§ INSTRUCTIONS TO FOLLOW
Across the data below, how many lines have the word "under" in them? Give the number and nothing else.

Collected data:
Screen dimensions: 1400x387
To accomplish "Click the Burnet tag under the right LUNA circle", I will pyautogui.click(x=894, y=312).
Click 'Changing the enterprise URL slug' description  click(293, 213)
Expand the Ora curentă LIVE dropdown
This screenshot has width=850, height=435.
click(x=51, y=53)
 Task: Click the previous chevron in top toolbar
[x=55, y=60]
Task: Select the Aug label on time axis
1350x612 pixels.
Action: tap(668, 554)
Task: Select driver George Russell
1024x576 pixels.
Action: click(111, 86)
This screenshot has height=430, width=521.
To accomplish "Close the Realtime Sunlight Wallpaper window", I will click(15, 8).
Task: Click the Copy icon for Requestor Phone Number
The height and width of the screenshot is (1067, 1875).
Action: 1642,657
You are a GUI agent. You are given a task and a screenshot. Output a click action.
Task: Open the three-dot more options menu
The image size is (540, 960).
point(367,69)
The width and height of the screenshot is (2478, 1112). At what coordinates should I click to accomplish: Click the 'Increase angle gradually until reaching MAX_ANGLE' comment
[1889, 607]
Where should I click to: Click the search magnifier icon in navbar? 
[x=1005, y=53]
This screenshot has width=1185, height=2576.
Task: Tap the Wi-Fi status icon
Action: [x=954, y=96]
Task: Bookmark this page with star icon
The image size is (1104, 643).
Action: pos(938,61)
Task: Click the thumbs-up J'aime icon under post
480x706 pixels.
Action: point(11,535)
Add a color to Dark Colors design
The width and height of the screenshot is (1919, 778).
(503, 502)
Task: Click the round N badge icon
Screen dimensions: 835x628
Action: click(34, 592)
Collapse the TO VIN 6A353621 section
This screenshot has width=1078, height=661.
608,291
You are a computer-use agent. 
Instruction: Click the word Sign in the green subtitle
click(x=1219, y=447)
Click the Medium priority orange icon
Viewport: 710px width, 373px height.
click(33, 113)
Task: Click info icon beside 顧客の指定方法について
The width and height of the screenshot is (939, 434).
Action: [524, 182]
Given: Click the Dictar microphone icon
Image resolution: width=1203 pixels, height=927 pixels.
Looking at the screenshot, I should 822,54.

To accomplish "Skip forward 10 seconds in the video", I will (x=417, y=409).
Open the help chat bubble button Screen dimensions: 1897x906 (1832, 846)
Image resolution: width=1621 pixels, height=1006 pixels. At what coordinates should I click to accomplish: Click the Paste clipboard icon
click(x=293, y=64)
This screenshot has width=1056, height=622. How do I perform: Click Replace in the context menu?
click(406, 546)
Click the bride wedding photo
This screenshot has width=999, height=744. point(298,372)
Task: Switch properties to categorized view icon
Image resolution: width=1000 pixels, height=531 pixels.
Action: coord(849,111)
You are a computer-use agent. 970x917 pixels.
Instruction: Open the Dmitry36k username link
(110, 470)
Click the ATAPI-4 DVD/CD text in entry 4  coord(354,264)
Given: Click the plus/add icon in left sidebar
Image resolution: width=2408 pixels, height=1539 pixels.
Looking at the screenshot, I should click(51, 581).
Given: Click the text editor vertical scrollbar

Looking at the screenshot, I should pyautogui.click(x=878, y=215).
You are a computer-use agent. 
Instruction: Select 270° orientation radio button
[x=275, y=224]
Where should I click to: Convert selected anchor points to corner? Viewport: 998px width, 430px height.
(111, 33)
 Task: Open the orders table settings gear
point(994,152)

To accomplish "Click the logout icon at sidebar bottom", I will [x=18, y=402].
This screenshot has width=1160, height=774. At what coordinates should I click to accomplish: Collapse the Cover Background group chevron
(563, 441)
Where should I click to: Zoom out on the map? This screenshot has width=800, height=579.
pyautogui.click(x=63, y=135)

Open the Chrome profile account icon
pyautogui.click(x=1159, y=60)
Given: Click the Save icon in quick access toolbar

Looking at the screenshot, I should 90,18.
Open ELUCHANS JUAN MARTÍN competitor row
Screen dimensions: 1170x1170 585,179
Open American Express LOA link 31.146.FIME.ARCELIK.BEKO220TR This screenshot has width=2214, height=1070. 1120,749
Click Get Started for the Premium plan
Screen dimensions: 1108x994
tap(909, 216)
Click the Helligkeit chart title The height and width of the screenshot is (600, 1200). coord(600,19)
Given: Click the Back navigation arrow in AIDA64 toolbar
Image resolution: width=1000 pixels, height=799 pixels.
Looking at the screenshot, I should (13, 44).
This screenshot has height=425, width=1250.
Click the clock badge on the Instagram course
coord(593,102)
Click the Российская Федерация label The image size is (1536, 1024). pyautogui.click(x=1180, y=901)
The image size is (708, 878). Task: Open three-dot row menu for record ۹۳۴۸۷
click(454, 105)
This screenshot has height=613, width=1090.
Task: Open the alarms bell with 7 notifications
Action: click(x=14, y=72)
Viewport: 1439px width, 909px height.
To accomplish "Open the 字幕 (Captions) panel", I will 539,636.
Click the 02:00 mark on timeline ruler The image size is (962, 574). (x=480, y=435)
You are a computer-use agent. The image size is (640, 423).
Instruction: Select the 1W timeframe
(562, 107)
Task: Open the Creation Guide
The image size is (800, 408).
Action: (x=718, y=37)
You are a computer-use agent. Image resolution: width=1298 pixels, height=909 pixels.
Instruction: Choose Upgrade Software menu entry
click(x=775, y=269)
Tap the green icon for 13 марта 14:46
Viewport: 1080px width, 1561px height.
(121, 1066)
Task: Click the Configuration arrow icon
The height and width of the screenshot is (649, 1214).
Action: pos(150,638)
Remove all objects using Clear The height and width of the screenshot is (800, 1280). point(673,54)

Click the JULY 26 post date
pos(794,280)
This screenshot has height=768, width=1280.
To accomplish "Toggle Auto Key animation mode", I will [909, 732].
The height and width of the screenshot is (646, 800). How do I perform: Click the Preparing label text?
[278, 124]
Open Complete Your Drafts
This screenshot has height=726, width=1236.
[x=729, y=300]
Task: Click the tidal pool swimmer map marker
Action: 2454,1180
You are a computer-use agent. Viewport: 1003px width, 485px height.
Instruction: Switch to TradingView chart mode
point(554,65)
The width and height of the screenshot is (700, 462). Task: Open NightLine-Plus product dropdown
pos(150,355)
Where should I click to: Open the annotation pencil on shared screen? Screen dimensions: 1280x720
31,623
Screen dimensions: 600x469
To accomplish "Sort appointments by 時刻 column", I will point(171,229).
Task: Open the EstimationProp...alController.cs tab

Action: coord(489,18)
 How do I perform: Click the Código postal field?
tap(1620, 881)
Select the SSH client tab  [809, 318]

§ SOLVED EXERCISE
2